A century and a half after Stendhal’s insightful ideas on why we fall out of love, Campbell builds upon Carl Jung’s psychological theory of anima (the female ideal in the masculine unconscious) and animus (the male ideal in the feminine unconscious), and explores how our clinging to those ideals blinds us to the most rewarding part of romance.
His focus on marriage is especially timely and poignant today, when the institution of marriage is being reimagined to be more inclusive and more just, which also means it’s being challenged to rise to higher standards of integrity. Campbell writes:
Two people meet and fall in love. Then they marry, and the real Sam or Suzy begins to show through the fantasy, and, boy, is it a shock. So a lot of little boys and girls just withdraw their anima or animus.
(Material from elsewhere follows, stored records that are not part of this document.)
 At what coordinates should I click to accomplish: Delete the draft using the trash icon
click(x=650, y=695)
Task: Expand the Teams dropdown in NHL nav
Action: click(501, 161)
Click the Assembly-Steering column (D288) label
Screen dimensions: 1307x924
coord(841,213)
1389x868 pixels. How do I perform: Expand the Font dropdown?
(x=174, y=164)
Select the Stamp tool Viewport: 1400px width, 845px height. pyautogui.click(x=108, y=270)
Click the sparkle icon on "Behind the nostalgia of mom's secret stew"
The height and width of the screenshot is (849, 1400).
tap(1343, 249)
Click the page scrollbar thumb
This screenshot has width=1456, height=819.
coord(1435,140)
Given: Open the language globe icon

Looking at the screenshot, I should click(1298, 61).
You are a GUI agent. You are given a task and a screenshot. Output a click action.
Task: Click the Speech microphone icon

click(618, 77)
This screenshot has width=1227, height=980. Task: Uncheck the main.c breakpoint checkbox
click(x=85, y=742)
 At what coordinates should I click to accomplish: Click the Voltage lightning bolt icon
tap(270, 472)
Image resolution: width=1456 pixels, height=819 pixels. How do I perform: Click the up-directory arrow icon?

They get a divorce and wait for another receptive person, pitch the woo again, and, uh-oh, another shock. And so on and so forth.
Now the one undeniable fact: this disillusion is inevitable. You had an ideal. You married that ideal, then along comes a fact that does not correspond to that ideal. You suddenly notice things that do not quite fit with your projection. So what are you going to do when that happens? There’s only one attitude that will solve the situation: compassion. This poor, poor fact that I married does not correspond to my ideal; it’s only a human being. Well, I’m a human being, too. So I’ll meet a human being for a change; I’ll live with it and be nice to it, showing compassion for the fallibilities that I myself have certainly brought to life as a human being.
Decades later, Dan Savage would come to call this “the price of admission” — the most potent antidote to the perilous myth of “the one,” which is built upon a scaffolding of illusion and unattainable ideals. Campbell captures this with clarity at once grounding and elevating:
Perfection is inhuman. Human beings are not perfect. What evokes our love — and I mean love, not lust — is the imperfection of the human being. So, when the imperfection of the real person, compared to the ideal of your animus or anima, peeks through, say, this is a challenge to my compassion. Then make a try, and something might begin to get going here. You might begin to be quit of your fix on your anima.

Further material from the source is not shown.